3 ASC administrators' thoughts on managing prior authorization

The process of obtaining prior authorization is challenging for some ASC administrators also tasked with other financial duties.

Here's how three ASC leaders are managing prior authorization:

Note: Responses were lightly edited for style.

Girard Bullaro, administrator at Wellness ASC (McKinney, Texas): As a new ASC and struggling with razor-thin margins, we decided to hire a separate preauthorization specialist. Before this, we had four cases that fell through the gaps. These were spine cases, and we did surgeries thinking they were authorized but actually were not. Our staff at this time did not have the skill level to handle this complex procedure, and we lost revenue.

Since we hired an additional person to handle this task, we have had 100 percent compliance. With adding additional specialists and growing our volumes for 2021, we're looking at doubling our case volume. Margins are always going to be tight, and it's worth the extra cost of an additional person. It more than pays for itself.

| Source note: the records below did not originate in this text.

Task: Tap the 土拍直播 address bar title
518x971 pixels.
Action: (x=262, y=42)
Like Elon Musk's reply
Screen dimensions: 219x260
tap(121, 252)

Brock Kreienbrink, administrator at Outpatient Surgery Center of Central Florida (Wildwood): Prior authorization management is critical to the success of any ASC. Poorly managed authorizations can have a devastating impact on the finances of ASCs. To know the extent to how it can affect the finances at an ASC, administrators will need to know their patient populations in their market.

At our center we have a heavy Medicare market (close to 70 percent market share); however, there is a huge push for managed care, causing our market share of Medicare to shrink over the next five years. When a procedure is performed without the correct authorization, the ASC not only takes a loss on the revenue, medical supplies and labor — it decreases or eliminates profit margins on other procedures. The impact can be far-reaching, depending on the procedure mix, which makes it extremely hard to place a number on it.

Raghu Reddy, administrator at SurgCenter of Western Maryland (Cumberland): The prior authorization is a critical step, as the payers will deny the payment if proper authorization is not obtained. Based on our payer mix, we have to authorize 45 percent of our cases at our multispecialty center. We pay close attention to the prior authorization process, and the impact on our revenue is minimal.

We would notify the physician and the patient if the authorization were delayed or denied.